***** Task inputs

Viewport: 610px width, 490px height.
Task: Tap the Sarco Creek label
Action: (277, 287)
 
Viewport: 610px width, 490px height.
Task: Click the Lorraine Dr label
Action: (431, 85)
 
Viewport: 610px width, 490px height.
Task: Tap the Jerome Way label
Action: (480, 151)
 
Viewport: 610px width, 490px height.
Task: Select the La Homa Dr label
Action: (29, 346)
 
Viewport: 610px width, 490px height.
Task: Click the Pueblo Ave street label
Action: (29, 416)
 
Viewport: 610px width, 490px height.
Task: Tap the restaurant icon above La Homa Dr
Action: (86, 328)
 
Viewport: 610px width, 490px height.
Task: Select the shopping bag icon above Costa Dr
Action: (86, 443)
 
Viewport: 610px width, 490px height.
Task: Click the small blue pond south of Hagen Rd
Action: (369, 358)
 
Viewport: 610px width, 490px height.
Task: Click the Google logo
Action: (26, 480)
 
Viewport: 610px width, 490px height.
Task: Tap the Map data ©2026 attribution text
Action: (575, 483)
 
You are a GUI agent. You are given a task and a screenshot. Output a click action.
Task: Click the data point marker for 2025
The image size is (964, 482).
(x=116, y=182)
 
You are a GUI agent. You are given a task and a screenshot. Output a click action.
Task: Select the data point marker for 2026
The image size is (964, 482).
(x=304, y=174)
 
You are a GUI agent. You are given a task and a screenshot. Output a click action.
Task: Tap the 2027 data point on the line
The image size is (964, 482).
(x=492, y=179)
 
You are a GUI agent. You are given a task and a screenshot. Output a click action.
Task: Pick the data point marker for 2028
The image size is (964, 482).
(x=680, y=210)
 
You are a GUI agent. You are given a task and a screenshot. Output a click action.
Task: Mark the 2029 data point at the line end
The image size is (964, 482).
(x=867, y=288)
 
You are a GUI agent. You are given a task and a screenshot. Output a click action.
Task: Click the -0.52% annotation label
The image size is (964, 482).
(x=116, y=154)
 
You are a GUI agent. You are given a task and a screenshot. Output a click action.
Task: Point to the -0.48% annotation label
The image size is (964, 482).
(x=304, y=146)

**********

■ **Problem description**
Switch each occurrence of "data point marker" to "plot marker" in the lines above and reproduce all of them with everything else unchanged.

■ **Output of the task**
Viewport: 610px width, 490px height.
Task: Tap the Sarco Creek label
Action: (277, 287)
 
Viewport: 610px width, 490px height.
Task: Click the Lorraine Dr label
Action: (431, 85)
 
Viewport: 610px width, 490px height.
Task: Tap the Jerome Way label
Action: (480, 151)
 
Viewport: 610px width, 490px height.
Task: Select the La Homa Dr label
Action: (29, 346)
 
Viewport: 610px width, 490px height.
Task: Click the Pueblo Ave street label
Action: (29, 416)
 
Viewport: 610px width, 490px height.
Task: Tap the restaurant icon above La Homa Dr
Action: (86, 328)
 
Viewport: 610px width, 490px height.
Task: Select the shopping bag icon above Costa Dr
Action: (86, 443)
 
Viewport: 610px width, 490px height.
Task: Click the small blue pond south of Hagen Rd
Action: (369, 358)
 
Viewport: 610px width, 490px height.
Task: Click the Google logo
Action: (26, 480)
 
Viewport: 610px width, 490px height.
Task: Tap the Map data ©2026 attribution text
Action: (575, 483)
 
You are a GUI agent. You are given a task and a screenshot. Output a click action.
Task: Click the plot marker for 2025
The image size is (964, 482).
(x=116, y=182)
 
You are a GUI agent. You are given a task and a screenshot. Output a click action.
Task: Select the plot marker for 2026
The image size is (964, 482).
(x=304, y=174)
 
You are a GUI agent. You are given a task and a screenshot. Output a click action.
Task: Tap the 2027 data point on the line
The image size is (964, 482).
(x=492, y=179)
 
You are a GUI agent. You are given a task and a screenshot. Output a click action.
Task: Pick the plot marker for 2028
The image size is (964, 482).
(x=680, y=210)
 
You are a GUI agent. You are given a task and a screenshot. Output a click action.
Task: Mark the 2029 data point at the line end
The image size is (964, 482).
(x=867, y=288)
 
You are a GUI agent. You are given a task and a screenshot. Output a click action.
Task: Click the -0.52% annotation label
The image size is (964, 482).
(x=116, y=154)
 
You are a GUI agent. You are given a task and a screenshot. Output a click action.
Task: Point to the -0.48% annotation label
The image size is (964, 482).
(x=304, y=146)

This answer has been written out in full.